PROBLEM DESCRIPTION -
Reprint the entries without altering anything.

Stored dataset items:
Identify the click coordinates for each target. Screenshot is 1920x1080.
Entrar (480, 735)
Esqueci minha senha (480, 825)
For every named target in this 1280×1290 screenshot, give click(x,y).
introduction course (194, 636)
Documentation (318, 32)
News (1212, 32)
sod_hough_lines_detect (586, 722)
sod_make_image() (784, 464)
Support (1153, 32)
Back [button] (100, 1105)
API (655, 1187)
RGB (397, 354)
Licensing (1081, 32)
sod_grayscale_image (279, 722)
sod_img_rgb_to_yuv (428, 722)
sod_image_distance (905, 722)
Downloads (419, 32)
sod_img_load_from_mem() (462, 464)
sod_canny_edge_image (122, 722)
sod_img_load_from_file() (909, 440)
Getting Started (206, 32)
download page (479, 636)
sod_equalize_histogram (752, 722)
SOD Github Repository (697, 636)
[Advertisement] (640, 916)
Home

ANSWER SPACE -
Identify the click coordinates for each target. Screenshot is 1920x1080.
Entrar (480, 735)
Esqueci minha senha (480, 825)
For every named target in this 1280×1290 screenshot, give click(x,y).
introduction course (194, 636)
Documentation (318, 32)
News (1212, 32)
sod_hough_lines_detect (586, 722)
sod_make_image() (784, 464)
Support (1153, 32)
Back [button] (100, 1105)
API (655, 1187)
RGB (397, 354)
Licensing (1081, 32)
sod_grayscale_image (279, 722)
sod_img_rgb_to_yuv (428, 722)
sod_image_distance (905, 722)
Downloads (419, 32)
sod_img_load_from_mem() (462, 464)
sod_canny_edge_image (122, 722)
sod_img_load_from_file() (909, 440)
Getting Started (206, 32)
download page (479, 636)
sod_equalize_histogram (752, 722)
SOD Github Repository (697, 636)
[Advertisement] (640, 916)
Home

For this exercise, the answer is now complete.